• **Page text**
_____
What is the story here...
Can PVA be used on external rendering?
can PVA be used in internal (ext wall) rendering?
 

plasterjfe

Private Member
simple, if it says on the actual pva NOT FOR EXTERNAL USE then take that as gospel because they aint gonna put their name to saying it can be used. dont listen to anyone telling you they done it for years with no problems. how would they even know there was no problems unless they went back to every job every year to check? dont take the chance.

Once and for all NO its not for external rendering

If you walkd across a frozen pond in winter and you never went through and drowned, does that mean we can go walking on frozen ponds with no problems!
 

beddy

Well-Known Member
i saw the rendering dvd and was suprised when he used pva. the way i see it is if pva says dont use it externally, then i dont. sbr isnt that much more expensive and it gives you peace of mind.
 

spark2010

New Member
ok so thats a no then... thanks.

I looked at the link on the above post, waterproof PVA, so thats probably what people are talking about when rendering.. but i was told just dampen with water and it will be fine!!!!!!
 

gitznshiggles

New Member
From my limited knowledge it goes like this.

PVA for suction control on internal walls and ceilings - mix varies from person to person - skim on when tacky
Bonding agents like WBA on internal walls and ceilings for mechanical key, better to use also on artex instead of pva
SBR etc for external jobs like rendering

please correct if wrong
 

spark2010

New Member
From my limited knowledge it goes like this.

PVA for suction control on internal walls and ceilings - mix varies from person to person - skim on when tacky
Bonding agents like WBA on internal walls and ceilings for mechanical key, better to use also on artex instead of pva
SBR etc for external jobs like rendering


please correct if wrong

yes that sounds about right... thing is my Where i work i sell UNIBOND SUPER PVA in the red tub, I was reading it and it said for render and on the back was ratios for plastering, rendering etc... It also says on the front interior use.
_____
• **Data provided**

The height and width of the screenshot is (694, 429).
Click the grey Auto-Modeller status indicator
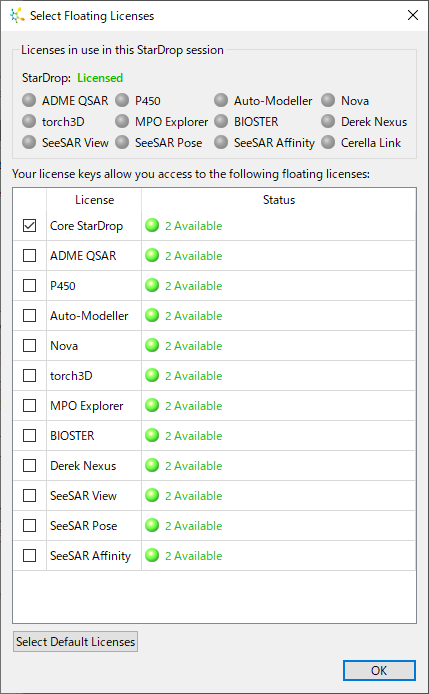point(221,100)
_____
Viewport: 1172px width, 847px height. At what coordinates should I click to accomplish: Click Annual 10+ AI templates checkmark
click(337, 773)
_____
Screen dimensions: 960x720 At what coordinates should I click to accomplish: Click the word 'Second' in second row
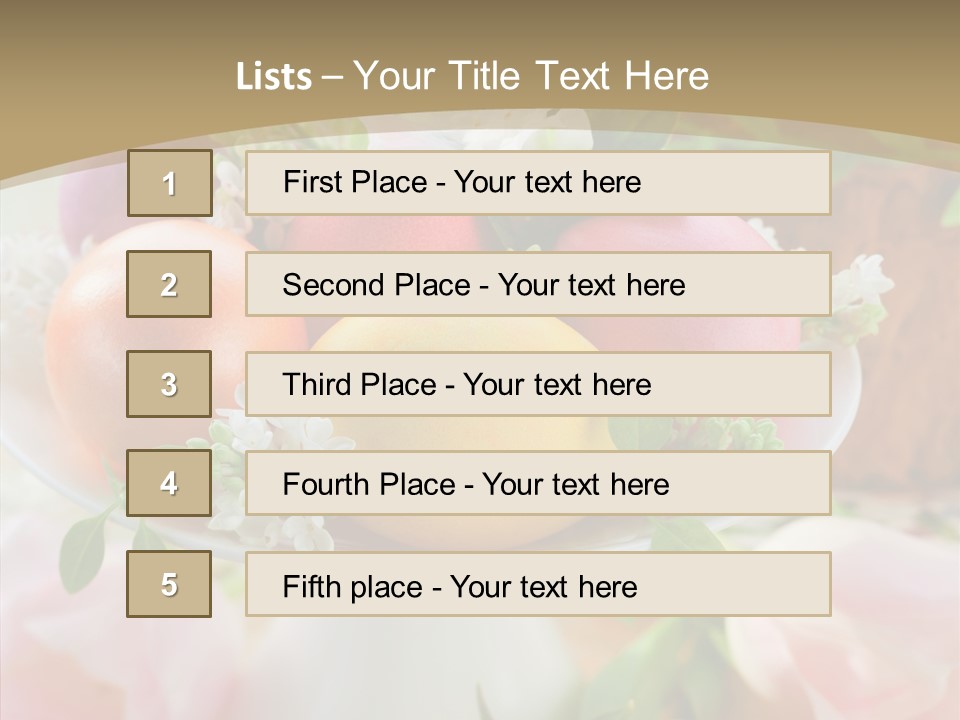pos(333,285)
_____
Continue the forum thread on using PVA for rendering from the point where it stops.

• **Answer**
So i take it there talking about internal rendering.. its so confusing

is there a difference between PVA and SUPER PVA?
 

Render Systems

Private Member
I have never used PVA externally and never will... as for EVA i have never used that either, i just damp the substrates down with H2o and if there is a difference in the substrates in the olden days i used to put eml over the joins to prevent cracking... nowadays we use TV10 mesh...
top tip if the substrates are porus soak them with water so that they appear damp and not dripping wet then apply scratch coat... thats all you need to do unless using monocouche or OCR and the spec says to use a primer...
 
as ever, read the label... they cant lie! who you gonna trust someone in teh pub that says ah it will be ok or the company that manufacture it and test it :)
 

spark2010

New Member
as ever, read the label... they cant lie! who you gonna trust someone in teh pub that says ah it will be ok or the company that manufacture it and test it :)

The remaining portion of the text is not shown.